Three homesteads in Kimuka area of Kajiado West are up in arms after Kenya Power and Lighting Company disconnected their electricity in their homes.
The KPLC also took away posts, electric power meters and a transformer in what the local residents claimed “unexplained circumstances”.
The affected homesteads belong to Moniyo ole Sakuda, Joshua ole Mware and Koikai ole Kaampa.
An elderly woman, Esther Supat, who is wife to Mware, on Thursday claimed they paid Sh15, 000 that KPLC agents required from every homestead in December last year before they were supplied with metered power.
“They approached us late last year and said they work for KPLC. They also told us that after surveying the area, they were satisfied that we were all qualified for the government’s ‘last mile programme’ for power connection to rural families,” said Supat.
Koikai said he was also approached and asked to pay the money, and immediately he paid he was supplied with power.
He said all the affected people were paying their bills until last week when each of them realised that they could not access their accounts when they attempted to feed their tokens.
The head of the business unit at KPLC in Kajiado North and West Sub Counties, Richard Mutua confirmed their staff visited Kimuka on Monday and brought down all the connections because they were illegal.
“It is true we did that after our investigations revealed the connections were illegally done, procured and without the approval of KPLC,” he affirmed.
Mutua said those affected did not apply to the power distributing body to provide them with power but instead went through unscrupulous people.
“The transformer, electric wires, and posts had been stolen from KPLC. In fact, some of the meters had been assigned to Garissa in North Eastern Kenya,” said Mutua.
He added that those who had an illegal power connection had their safety highly compromised.
“We are appealing to all the people out there to apply power through our offices across the country so as to avoid dealing with con people.
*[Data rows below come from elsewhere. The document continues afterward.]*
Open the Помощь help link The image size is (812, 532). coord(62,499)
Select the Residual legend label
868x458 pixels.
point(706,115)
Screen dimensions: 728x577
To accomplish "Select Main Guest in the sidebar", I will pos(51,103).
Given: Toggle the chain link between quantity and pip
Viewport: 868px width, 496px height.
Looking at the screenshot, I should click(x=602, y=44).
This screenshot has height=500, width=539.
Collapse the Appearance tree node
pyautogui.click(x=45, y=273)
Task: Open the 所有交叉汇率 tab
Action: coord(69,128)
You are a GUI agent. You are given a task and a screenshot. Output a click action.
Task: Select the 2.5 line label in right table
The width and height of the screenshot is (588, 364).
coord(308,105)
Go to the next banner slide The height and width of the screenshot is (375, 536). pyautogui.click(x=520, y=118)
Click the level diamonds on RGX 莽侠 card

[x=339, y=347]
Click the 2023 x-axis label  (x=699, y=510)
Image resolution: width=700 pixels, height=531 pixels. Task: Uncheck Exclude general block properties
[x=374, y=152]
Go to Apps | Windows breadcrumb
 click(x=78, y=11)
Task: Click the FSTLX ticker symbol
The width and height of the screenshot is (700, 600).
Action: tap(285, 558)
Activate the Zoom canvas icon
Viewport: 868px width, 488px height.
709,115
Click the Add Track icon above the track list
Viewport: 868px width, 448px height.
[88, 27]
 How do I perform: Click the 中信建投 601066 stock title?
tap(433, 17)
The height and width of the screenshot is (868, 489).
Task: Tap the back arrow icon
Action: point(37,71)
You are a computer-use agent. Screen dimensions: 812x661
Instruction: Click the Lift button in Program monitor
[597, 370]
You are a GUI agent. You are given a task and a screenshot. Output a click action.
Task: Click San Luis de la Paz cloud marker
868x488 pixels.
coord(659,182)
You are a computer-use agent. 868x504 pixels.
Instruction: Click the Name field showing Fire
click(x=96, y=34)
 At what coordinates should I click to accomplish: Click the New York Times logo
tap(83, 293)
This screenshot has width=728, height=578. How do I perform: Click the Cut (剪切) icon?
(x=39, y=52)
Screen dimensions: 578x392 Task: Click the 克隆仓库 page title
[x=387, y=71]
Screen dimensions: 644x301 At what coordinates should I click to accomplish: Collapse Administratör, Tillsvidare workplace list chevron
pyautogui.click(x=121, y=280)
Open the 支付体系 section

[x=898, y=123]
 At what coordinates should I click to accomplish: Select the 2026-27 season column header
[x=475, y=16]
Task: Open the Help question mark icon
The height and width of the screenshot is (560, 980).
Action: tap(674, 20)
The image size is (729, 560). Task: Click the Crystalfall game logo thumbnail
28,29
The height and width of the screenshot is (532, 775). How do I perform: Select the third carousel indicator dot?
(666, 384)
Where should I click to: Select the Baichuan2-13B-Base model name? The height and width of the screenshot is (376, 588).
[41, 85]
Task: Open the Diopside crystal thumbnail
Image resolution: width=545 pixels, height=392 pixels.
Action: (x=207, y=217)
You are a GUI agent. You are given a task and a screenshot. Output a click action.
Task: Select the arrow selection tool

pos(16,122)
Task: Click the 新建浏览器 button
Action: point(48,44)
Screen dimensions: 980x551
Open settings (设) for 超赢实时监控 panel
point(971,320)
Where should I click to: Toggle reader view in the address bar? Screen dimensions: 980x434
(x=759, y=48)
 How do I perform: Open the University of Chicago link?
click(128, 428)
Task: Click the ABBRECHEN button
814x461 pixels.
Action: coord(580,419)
In fact, we sympathized with those people from Kimuka and that is the reason we did not arrest them,” Mutua said.
He added that several homes had their power disconnected in Oloolua and other adjacent areas of Ngong because of illegal connections.
“We are losing more than Sh2 million every month in Ngong alone to illegal connections. Those doing the illegal business have also opened their own accounts where power consumers pay money through the purchase of tokens. These are major cartels across the country,” said Mutua.